• _QUOTED PASSAGE_:
Friday, October 10, 2008

Discipline in prayer

Mother Teresa had her nuns rising at 4-30 am for a cold-water bath before morning prayers. Some Bible Colleges have a strict rule of rising at 6am for a 'quiet-time'. Philip Yancey writes that for years he resisted a regular routine of prayer, believing that communication with God should be spontaneous and free.

We live in days of indiscipline. If you watch the TV program 'Supernanny' in which a professional nanny goes into the homes of naughty children you will invariably see homes where the parents exert no discipline over their children. It isn't a matter of smacking or not smacking; it is a question of having limits and routines. Students at university learn how to live lives of no boundaries. Party all night, slumber all day; not exactly good preparation for life in the office, classroom or hospital ward.

Yet we resist discipline. It seems somehow authoritarian. It reminds us of the Russian army or goose-stepping Germans. We want to be free.

This is particularly true of the post 1970s generation. Before then society valued self-denial; now it values self fulfilment. We were used to delayed gratification. If you wanted something, you saved up to buy it. Now you use a credit card. If we are expecting prayer to flourish in this atmosphere we will be disappointed. Prayer involves persevering through periods of darkness and dryness. It's results are difficult to measure. There's not much fun in putting a dollar away in a savings bank every day, but that's what we do when we learn to pray. Remember that Peter, James and John and the rest found Jesus' prayer methods perplexing. "Lord, teach us to pray," they asked.

Kingsley Amis, whose lifestyle I hardly think you should emulate, was at least disciplined about his writing. Every morning he would sit down with pencil and paper and write. If he had no ideas, he would still write. The very act of writing would generate ideas of what to write.

• _EXERCISE DATA_:
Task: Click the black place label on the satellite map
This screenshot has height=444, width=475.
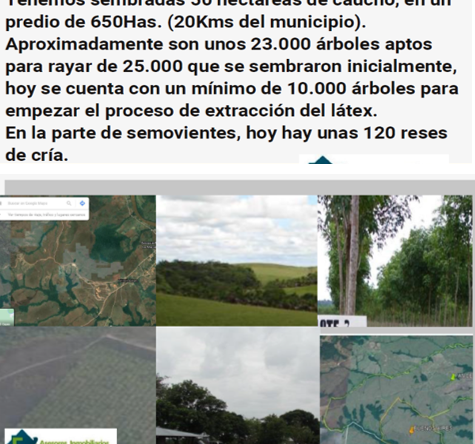Action: coord(127,281)
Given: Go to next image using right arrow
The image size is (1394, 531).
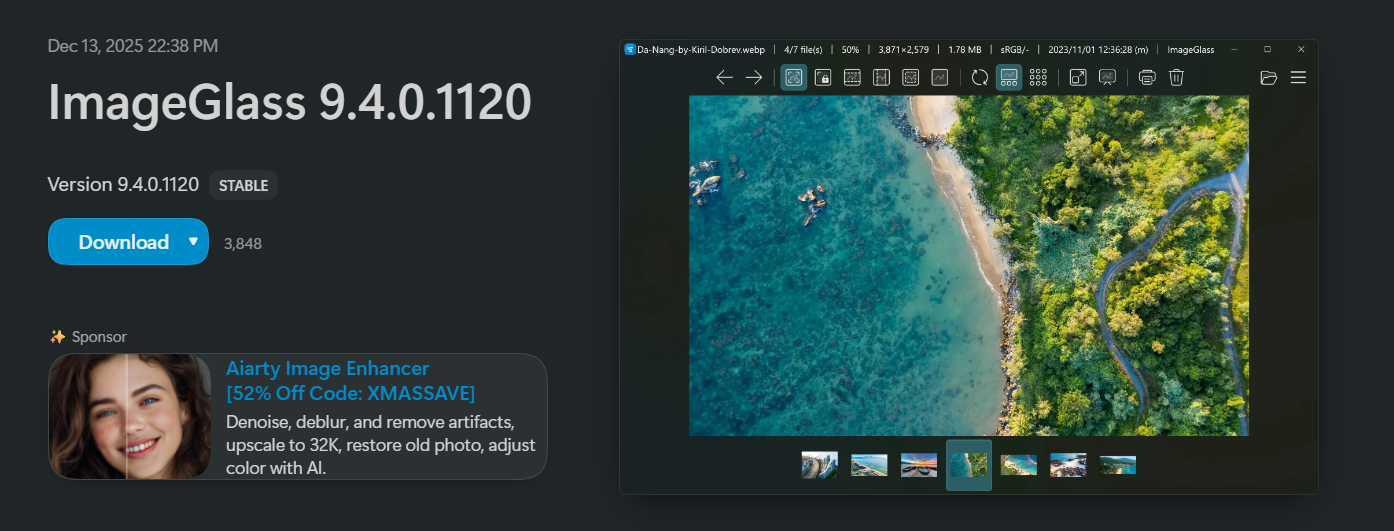Looking at the screenshot, I should point(754,77).
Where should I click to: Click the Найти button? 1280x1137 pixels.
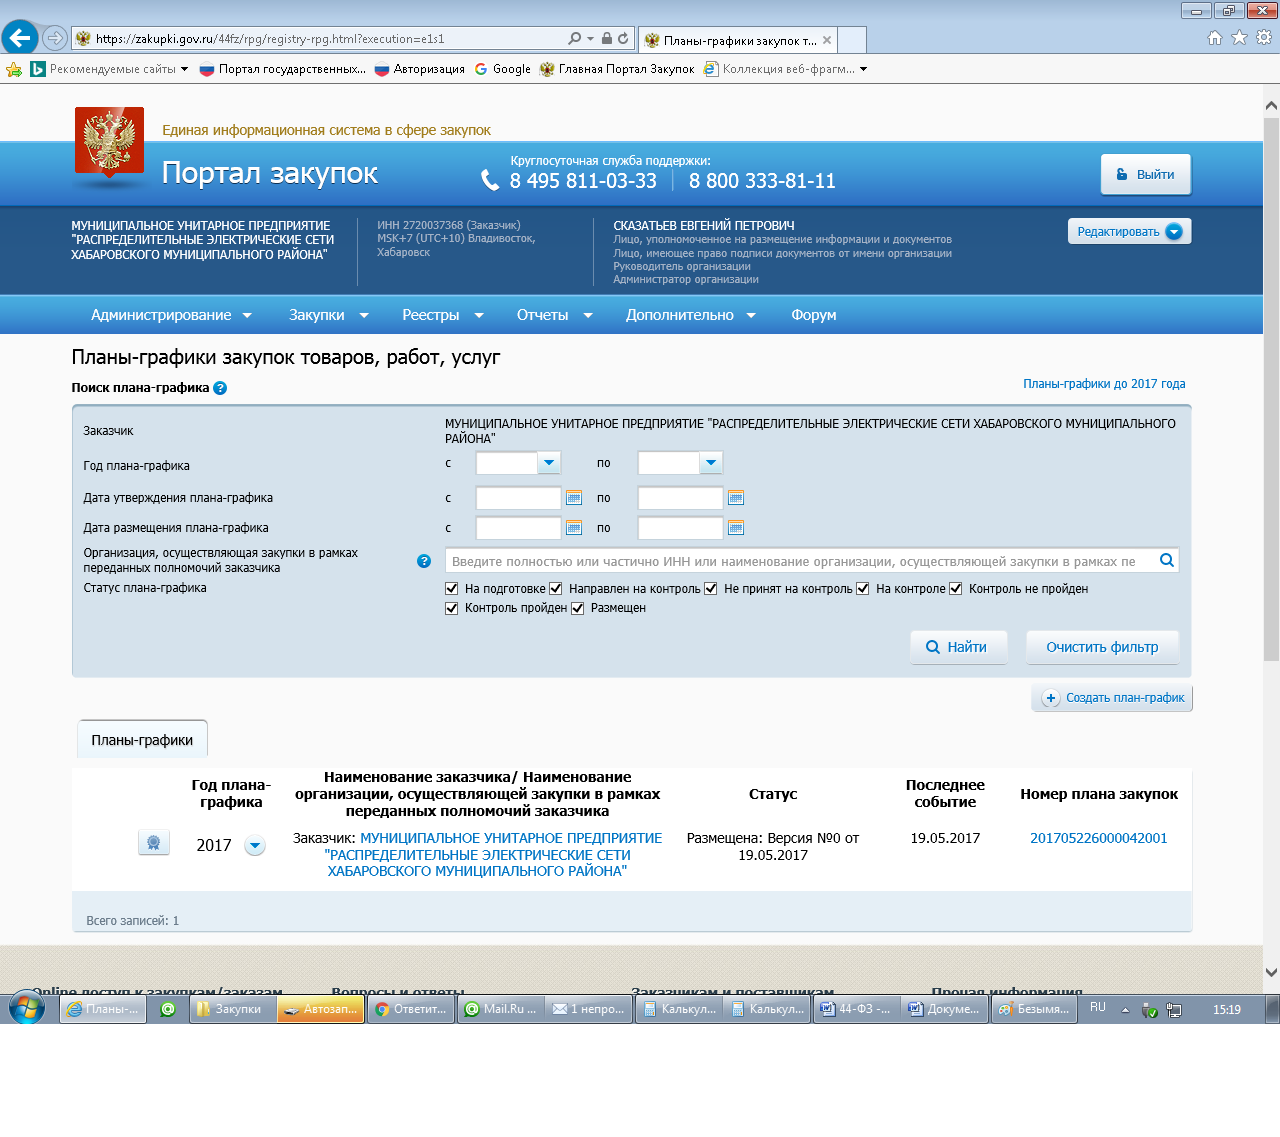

• _WORK TASK A_:
Decide whether each statement agrees with the piece on discipline in prayer. Answer yes or no for each, and quote the words from the piece that decide it. (i) Mother Teresa's nuns took a cold-water bath before morning prayers. (ii) Philip Yancey always kept a regular routine of prayer. (iii) On mornings when he had no ideas, Kingsley Amis did not write.
• _WORK TASK B_:
Carry on the piece on discipline in prayer, picking up after its final sentence.

• _RESULT A_:
(i) Yes: "Mother Teresa had her nuns rising at 4-30 am for a cold-water bath before morning prayers."
(ii) No: "for years he resisted a regular routine of prayer"
(iii) No: "If he had no ideas, he would still write."

• _RESULT B_:
People who write prayer manuals either come from convents or monasteries where they live in communities organized for the purpose of praying, or they have servants (or wives) to relieve them of the daily chores. If you work 70 hours a week at the office, and then have to come home to shopping and housework it is a little more difficult to find time for prayer. If you try at the end of the day, a pound to a penny-whistle you fall asleep in the middle of it.

Yet we do learn to be disciplined about some things. How many people manage to catch all the episodes of their favorite TV program? Most people manage to clean their teeth every day. We mostly manage to get to work on time every day. Not many house(wives/husbands) forget to cook the dinner. We forget to pray because we don't think of it as important as going to work, watching television, cooking dinner or cleaning our teeth.

Jesus said, "A man ought always to pray." And that is the key. Do you find prayer difficult? Start to pray. Does it seem futile? Keep on praying. Do your struggle to be fluent in prayer? Pray some more. If you have ever learnt a new language you will know that you only become proficient by using it. Stumbling and hesitant you may be; you can only get better by practising. Whenever I don't no what to write on my blog, I start writing. I write anything, I might need to wipe it out ans start again, but the very act of writing carries me forward. So it is with prayer; the very act of praying will make you better at it.